_Description of the task_
In the entries below, present as a numbered list the lines from the one containing "The image size" through the one containing "The height and", inclusive, with blank lines dropped. Leave the pictures out.

_The data_
======

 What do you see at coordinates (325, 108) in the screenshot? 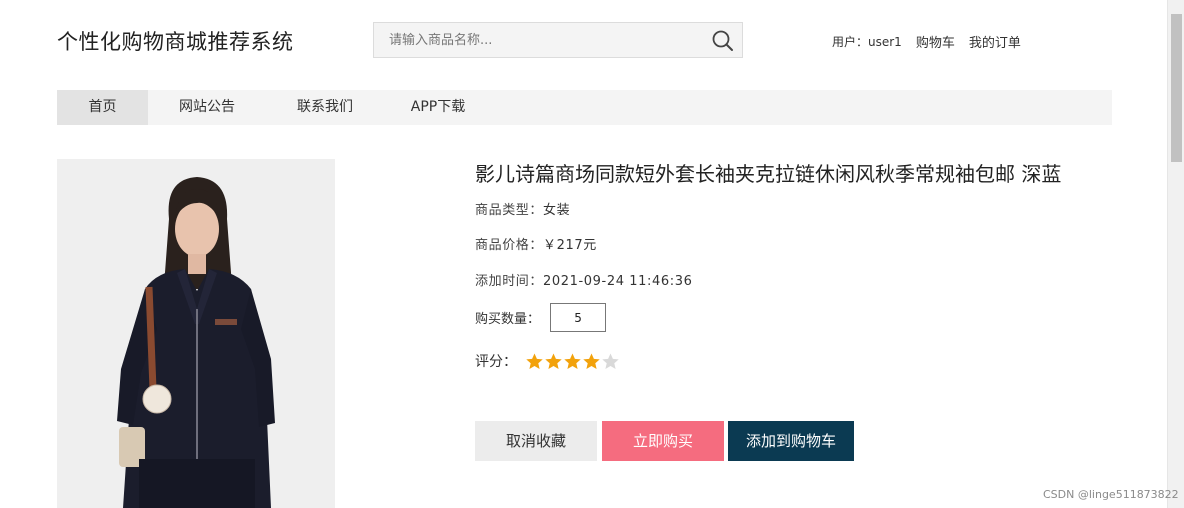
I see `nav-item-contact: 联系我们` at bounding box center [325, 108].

======

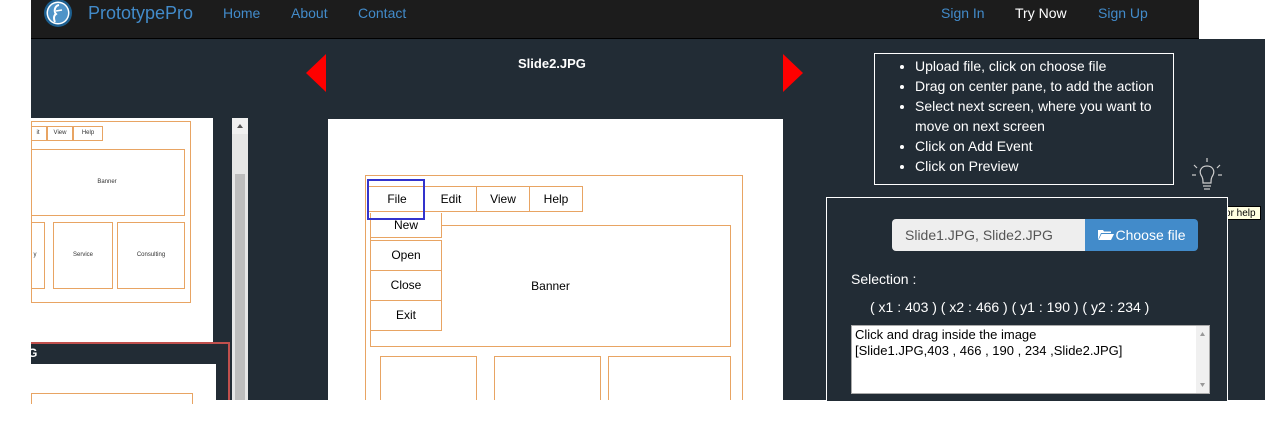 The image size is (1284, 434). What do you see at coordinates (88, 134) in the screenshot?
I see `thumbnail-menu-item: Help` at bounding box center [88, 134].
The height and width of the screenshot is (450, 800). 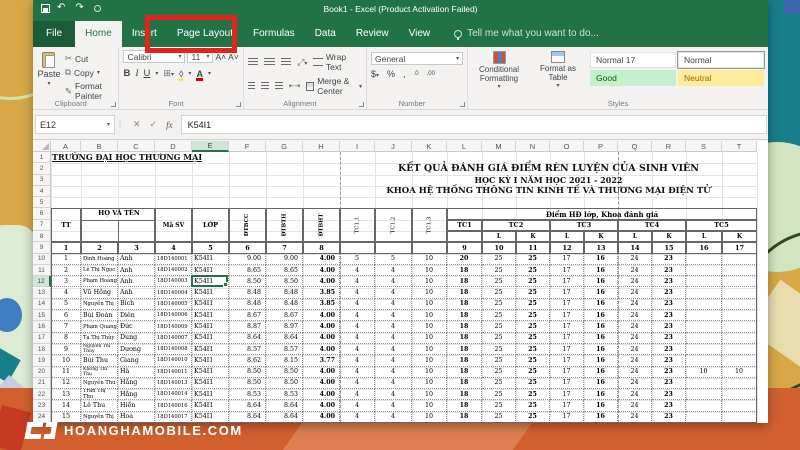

======

_Response_
1.  The image size is (1284, 434). What do you see at coordinates (88, 134) in the screenshot?
2. I see `thumbnail-menu-item: Help` at bounding box center [88, 134].
3. The height and width of the screenshot is (450, 800). 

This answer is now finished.